With the scripts and the Dockerfile in place you can simply build the container image using a command like

docker build -t dev-ad -f Dockerfile .

We then run it like follows and use the local mounts to preserve the data in the AD we will be using for testing and toying around:

 docker run --name dev-ad --hostname ldap.schneide.dev --privileged -p 636:636 -e SMB_ADMIN_PASSWORD=admin123! -v $PWD/:/opt/ad-scripts -v $PWD/samba-data:/var/lib/samba dev-ad

To have everything running seamlessly you should add the specified hostname – ldap.schneide.dev in our example – to /etc/hosts so that all tools work as expected and like it was a real AD host somewhere.

Testing our setup

Now of course you may want to check if your development AD works as expected and maybe add some groups and users which you need for your implementation to work.

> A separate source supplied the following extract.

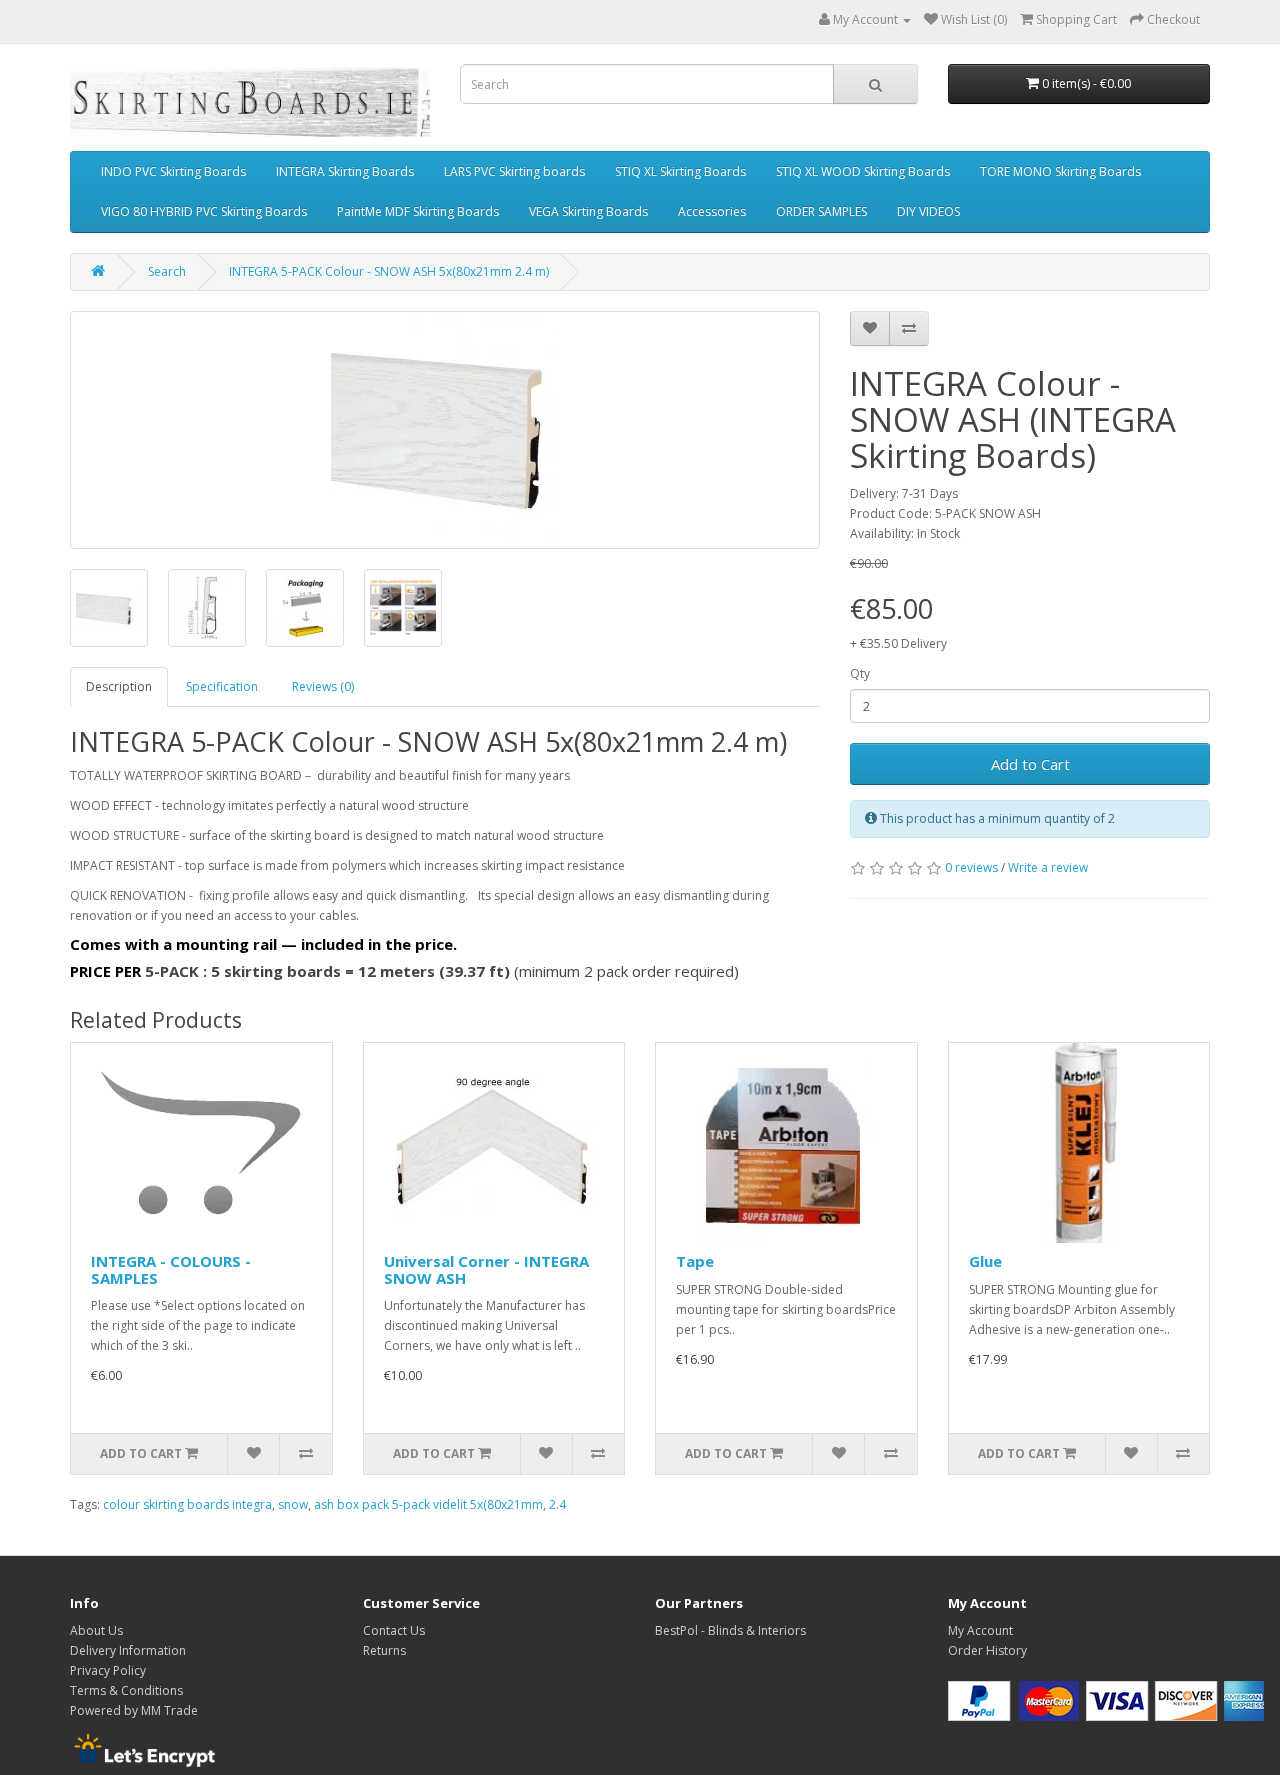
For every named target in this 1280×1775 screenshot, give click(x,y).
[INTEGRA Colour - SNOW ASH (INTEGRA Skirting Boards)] (445, 430)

While there are a bunch of tools for working with an AD/LDAP I found the old and sturdy LdapAdmin the easiest and most straightforward to use. It comes as one self-contained executable file (downloadable from Sourceforge) ready to use without installation or other hassles.

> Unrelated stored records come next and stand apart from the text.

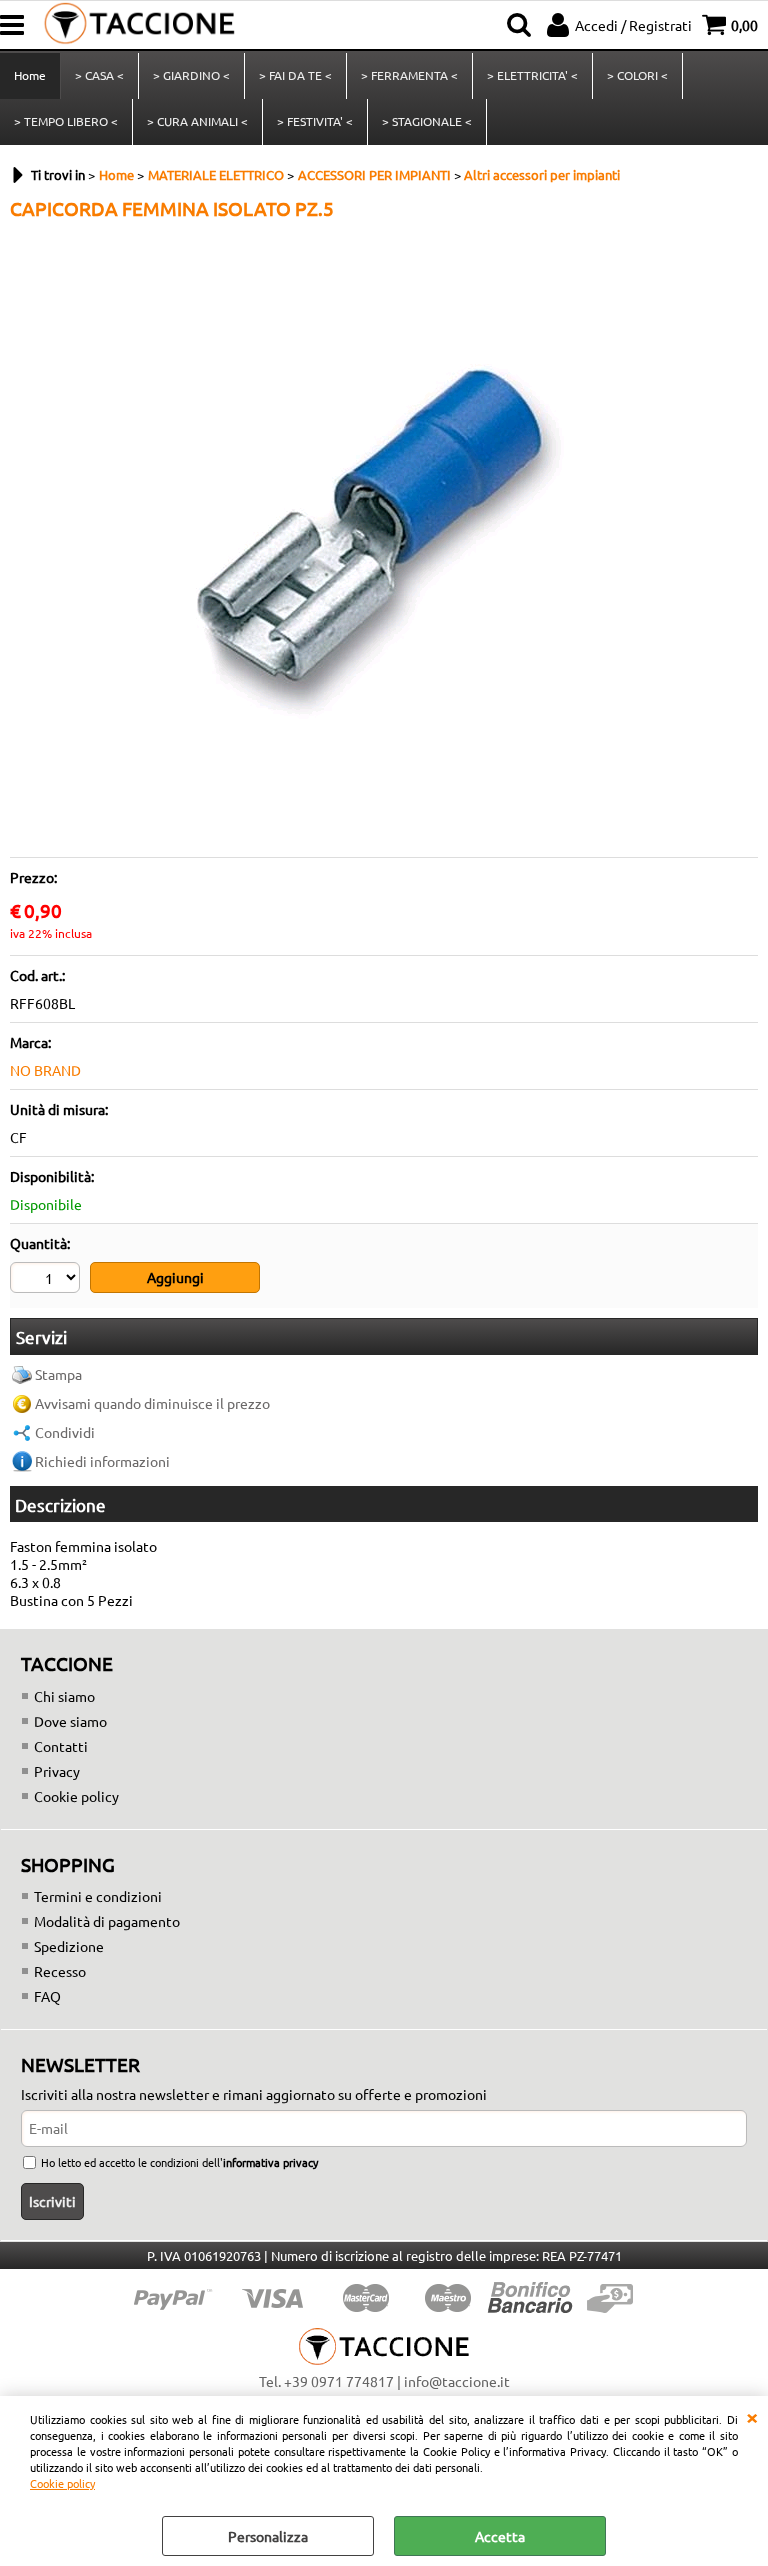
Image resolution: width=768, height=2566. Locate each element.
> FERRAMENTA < (409, 75)
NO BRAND (45, 1070)
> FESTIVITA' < (315, 121)
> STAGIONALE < (427, 121)
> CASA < (99, 75)
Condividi (65, 1432)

After getting the container and LdapAdmin up and running and logging in you should see something like this below:

LdapAdmin Window showing our Samba AD

Then you can browse and edit your active directory to fit your needs allowing you to develop your authentication and authorization module based on LDAP.

I hope you found the above useful for you development setup.